COMMONWEALTH OF PENNSYLVANIA, DEPARTMENT OF TRANSPORTATION, BUREAU OF TRAFFIC SAFETY, APPELLANT
v.
ROBERT RAY TURNER, APPELLEE



Appeal from the Order of the Court of Common Pleas of Berks County, in case of In Re: Appeal from suspension of motor vehicle operating privileges of Robert Ray Turner, No. 75, March Term, 1985.

COUNSEL

J. Matthew Wolfe, Assistant Counsel, with him, Harold H. Cramer, Assistant Counsel, Spencer A. Manthorpe, Chief Counsel, and Jay C. Waldman, General Counsel, for appellant.

David R. Eshelman, for appellee.

Judges Craig and Doyle, and Senior Judge Kalish, sitting as a panel of three. Opinion by Judge Doyle. Senior Judge Kalish dissents.

Author: Doyle

[ 100 Pa. Commw. Page 540]

The Pennsylvania Department of Transportation, Bureau of Traffic Safety (Appellant) appeals from an order of the Court of Common Pleas of Berks County which sustained the appeal of Robert Ray Turner (Appellee) from the suspension of his operator's license for refusing to submit to a blood alcohol test pursuant to Section 1547 of the Vehicle Code (Code), 75 Pa. C.S. ยง 1547.

Appellee was involved in a motor vehicle accident on December 24, 1983. Officer David Gonzalez of the Sinking Spring Police Department arrived at the scene of the accident and found Appellee unconscious behind the steering wheel with his head leaning on the wheel. At that time the officer noted an odor of intoxicating beverage on Appellee's breath. Appellee was taken to the Reading Hospital and Medical Center, and when he regained consciousness, was asked by Officer Gonzalez

[ 100 Pa. Commw. Page 541]

    if he would submit to a blood alcohol test. Appellee, a juvenile, stated that he would agree to take the test if his father agreed. Appellee's father, who was present, immediately assented. Officer Gonzalez then went to obtain hospital release forms, and upon his return, he informed Appellee that he was under arrest for driving under the influence of alcohol, and that if he refused to take the test his license would be suspended for one year.
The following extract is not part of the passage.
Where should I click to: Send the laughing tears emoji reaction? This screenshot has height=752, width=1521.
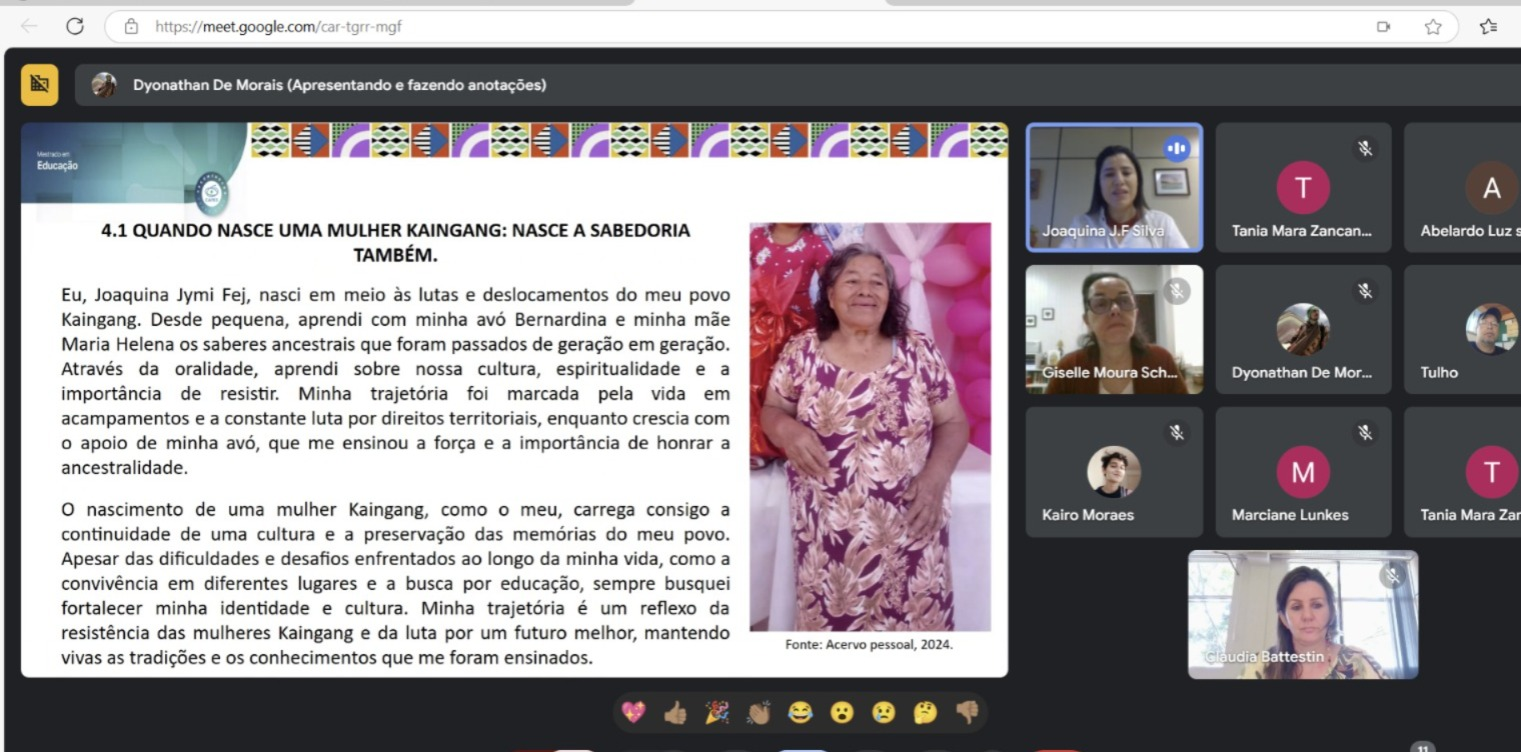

The officer again asked Appellee to consent to the test. Appellee did not respond. His father, however, now stated that he would not permit his son to take a test before he contacted his attorney. This was treated as a refusal by Appellee to take the test, and as a result his license was eventually suspended for one year.

Appellee appealed to the court of common pleas, which held an evidentiary hearing and sustained his appeal. The court framed the issues before it as follows:

First, whether the detection of the mere odor of intoxicating beverage on the breath of a vehicle driver alone is sufficient to constitute reasonable grounds to believe the driver has been driving under the influence of alcohol. Second, whether it is error to construe the driver's actions as a refusal to submit to chemical testing and to suspend the driver's operating privileges when a driver orally consents to take a blood test but refuses to sign a hospital release as a condition precedent to the hospital's drawing of the blood, and subsequently, pursuant to hospital policy, the blood is not drawn.

Trial court op. at 3.

[ 100 Pa. Commw. Page ...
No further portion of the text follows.